Immediately following the Distribution, in accordance with and subject to the terms and conditions of the Merger Agreement, Merger Sub merged with and into Legacy OmniAb (the “Merger”), with Legacy OmniAb continuing as the surviving company in the Merger and as a wholly-owned subsidiary of the Company.

The Merger Agreement, along with the Separation Agreement and the other transaction documents to be entered into in connection therewith, provided for, among other things, the consummation of the following transactions (collectively, the “OmniAb Business Combination”): (i) redomiciling by way of continuation from the Cayman Islands to Delaware and domesticating as a Delaware corporation in accordance with Section 388 of the Delaware General Corporation Law and with Section 206 of the Cayman Islands Companies Act (As Revised) at least one business day prior to the closing of the OmniAb Business Combination (the “Domestication”), (ii) Ligand transferred the OmniAb Business (the “Separation”) to its wholly-owned subsidiary Legacy OmniAb, and contributed $15 million in capital thereto (less certain reimbursable transaction and other expenses), and (iii) following the Separation, Ligand distributed 100% of the shares of Legacy OmniAb Common Stock to Ligand stockholders by way of the Distribution. Following the completion of the foregoing transactions and subject to the satisfaction or waiver of certain other conditions set forth in the Merger Agreement, the parties consummated the Merger. The Distribution and Merger are intended to qualify as “tax-free” transactions.
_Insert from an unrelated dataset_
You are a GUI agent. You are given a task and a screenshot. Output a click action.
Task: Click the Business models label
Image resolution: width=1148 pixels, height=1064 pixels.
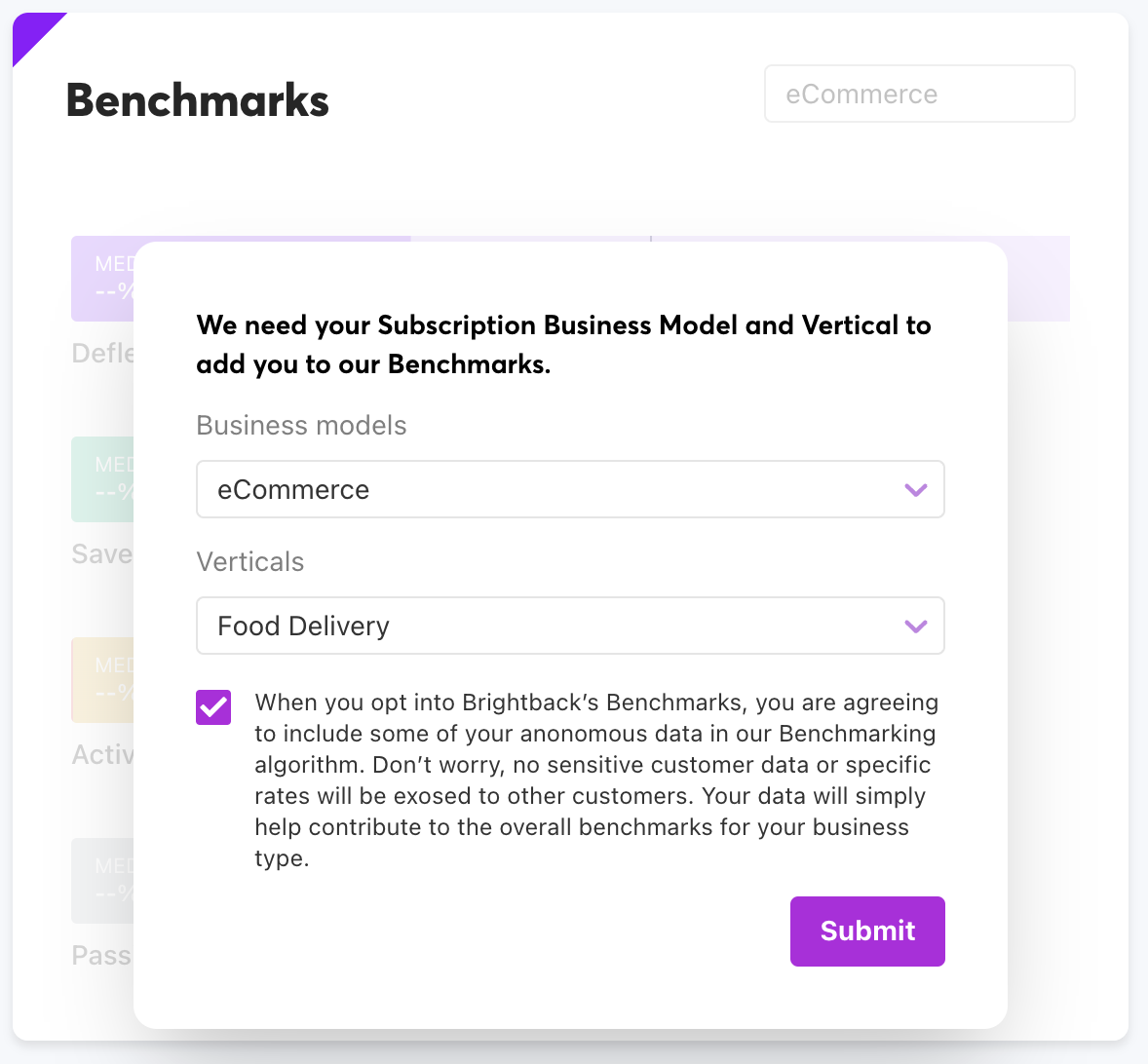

On April 28, 2022, the Company filed a registration statement on Form S-4 (File No. 333-264525) (as amended, the “Form S-4”) with the SEC, which includes the proxy statement/prospectus/information statement that was distributed to holders of the Company’s ordinary shares in connection with the Company’s solicitation for proxies for the vote by the Company’s shareholders in connection with the OmniAb Business Combination and other matters as described in the Form S-4. The Form S-4 has been amended five times, as filed with the SEC on June 13, 2022, July 26, 2022, August 22, 2022, September 13, 2022 and September 27, 2022. The Form S-4 was declared effective by the SEC on September 30, 2022, and the definitive proxy statement/prospectus/information statement was mailed to the Company’s shareholders of record as of the record date for voting on the OmniAb Business Combination. The OmniAb Business Combination closed on November 1, 2022. Upon consummation of the OmniAb Business Combination, and after the Domestication, we have one class of common stock, par value $0.0001 per share, which is listed on Nasdaq under the ticker symbol “OABI”. Our then-outstanding warrants are listed on Nasdaq under the ticker symbol “OABIW”.

The Business Combination was accounted for as a reverse recapitalization in accordance with GAAP, whereby the Company is treated as the acquired company and Legacy OmniAb is treated as the acquirer. Accordingly, for accounting purposes, the Business Combination was treated as the equivalent of Legacy OmniAb issuing stock for the net assets of the Company, accompanied by a recapitalization. The net assets of the Company were stated at historical cost, with no goodwill or other intangible assets recorded. Subsequent presentations of the results of operations presented for the period prior to the Business Combination will be for those of Legacy OmniAb.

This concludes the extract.